560
pages, Hyperion, ISBN-13: 978-0786860067
There
is no more emotional, controversial, enigmatic, or purely dramatic political
and strategic alliance in the history of the United States than its
relationship with the State of Israel. Americans look at Israel in the 1990s
and wonder: Why does America send billions of dollars every year to a tiny
country on the eastern edge of the Mediterranean? Why are the United States and
Israel such good friends? What are the secrets of their romance? Friends in Deed: Inside the U.S. – Israel
Alliance explores the four decades of American/Israeli overt and covert
cooperation and conflict – from the period before Israel’s statehood to the
dramatic Middle East peace accords – and examines the emotions and controversy
stirred by this powerful alliance.

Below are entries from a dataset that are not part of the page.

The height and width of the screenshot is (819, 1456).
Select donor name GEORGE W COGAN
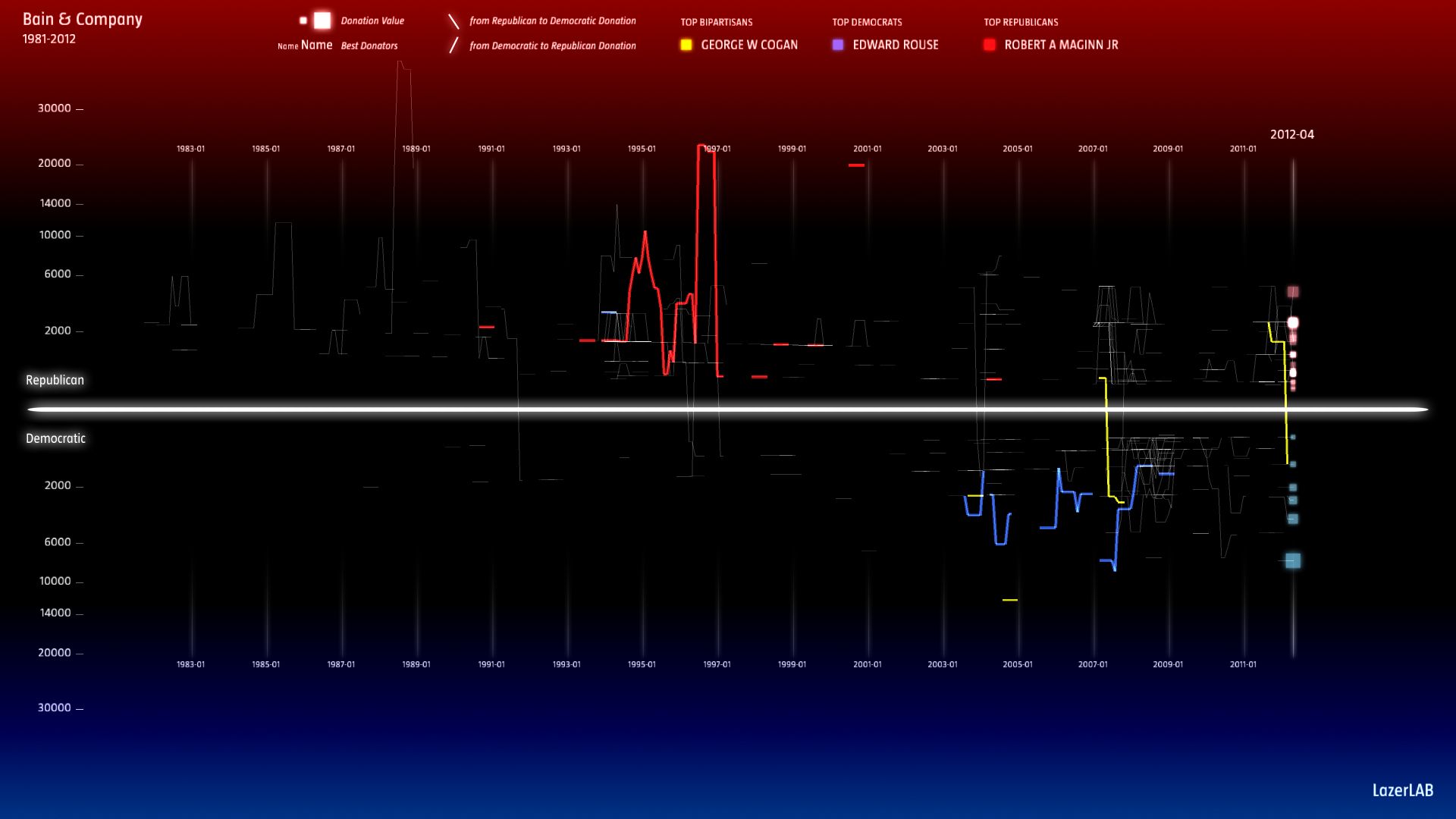coord(749,46)
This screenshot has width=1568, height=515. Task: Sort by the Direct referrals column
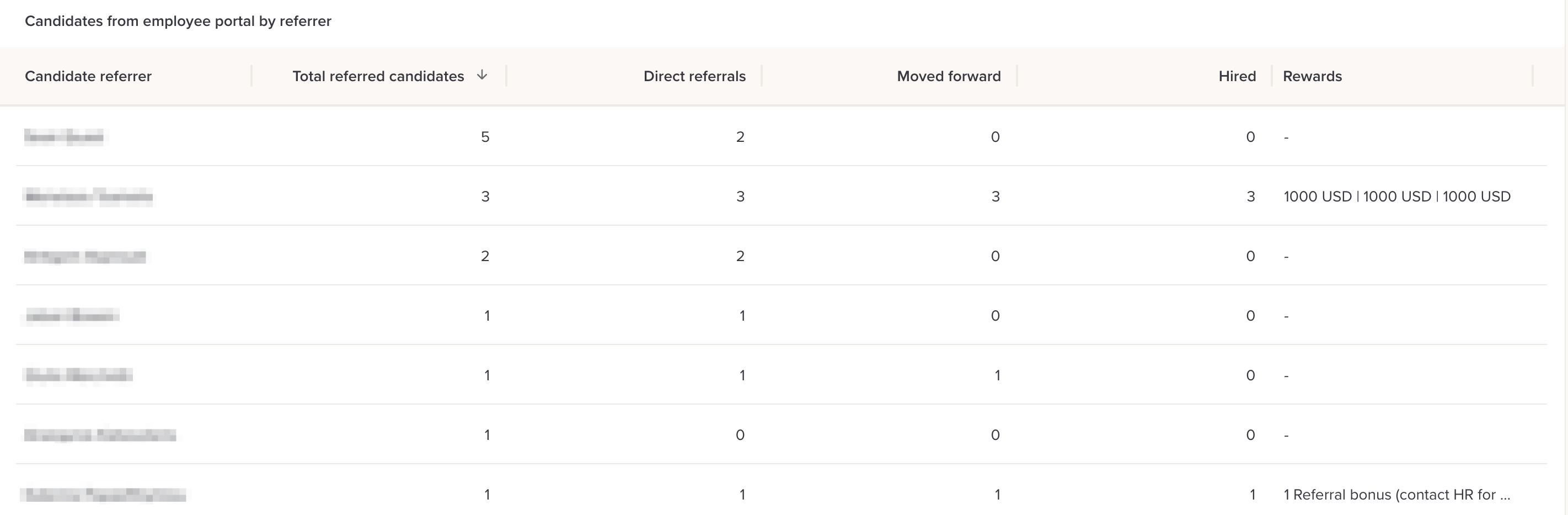(x=694, y=76)
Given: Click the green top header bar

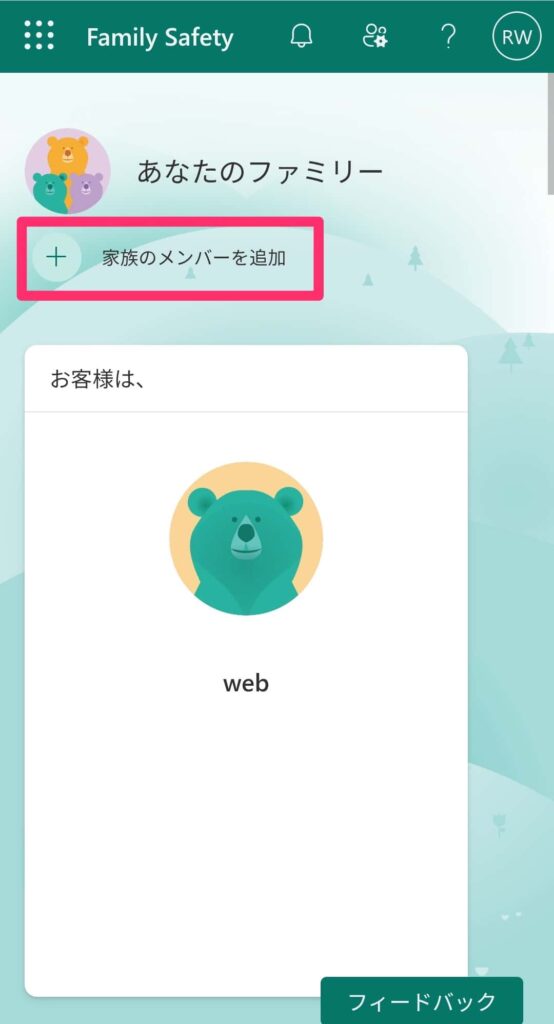Looking at the screenshot, I should [277, 36].
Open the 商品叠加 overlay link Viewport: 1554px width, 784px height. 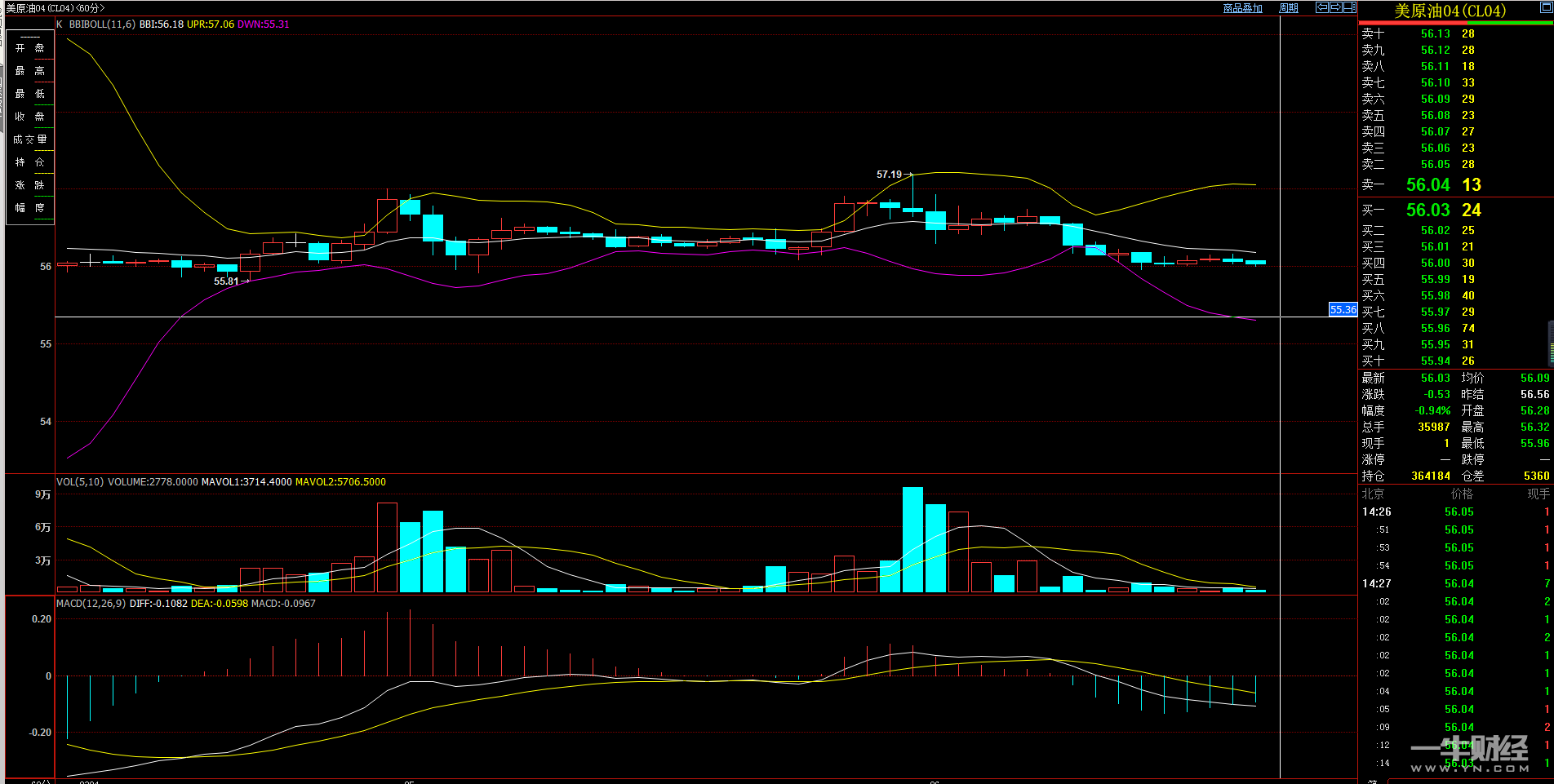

From the early Israelis’ clever ability to
take advantage of the sympathy felt by Eisenhower and other U.S. military
officers who witnessed the horrors of the Nazi concentration camps, to their inability
to move the unsympathetic George Bush (who insisted that Israel not strike back
during the Gulf War), this is a relationship built not only on global
cooperation and strategy but on fierce emotional and domestic political
agendas; indeed, there is probably no more intense or complex a relationship
between nations in the world.
This
book explores the entire dramatic history of the alliance: from the United
States reluctant support for the newborn Jewish state, to the secret
cooperation between the CIA and the Mossad, to the aiding of Israel’s nuclear
program but then spying on it, to the connection between American mobsters and
Israeli fundraising, to the American influence in the Middle East peace talks. One
can wonder whether another book on the U.S.-Israeli relationship is really
needed (especially one that is 20-years old), but this one at least has the
virtue of being well-written and filled with tidbits of inside information. No
grand theoretical framework is offered to explain this intimate connection;
rather, the authors (Dan Raviv and Yossi Melman, who have written about
intelligence matters before) tend to see the strategic sinews of the
relationship as particularly important, which was especially true during the
1980s, but may be a waning asset. One can also question the view that “the
United States usually can impose its will on Israel without twisting any arms”.
The authors recognize that the relationship will inevitably change as time
passes, but they remain sanguine that the two sides are tightly linked by
interests and sentiment. Friends in Deed
is a thorough and intricate work of investigation and research, giving us a new
level of understanding of America's most intense international alliance.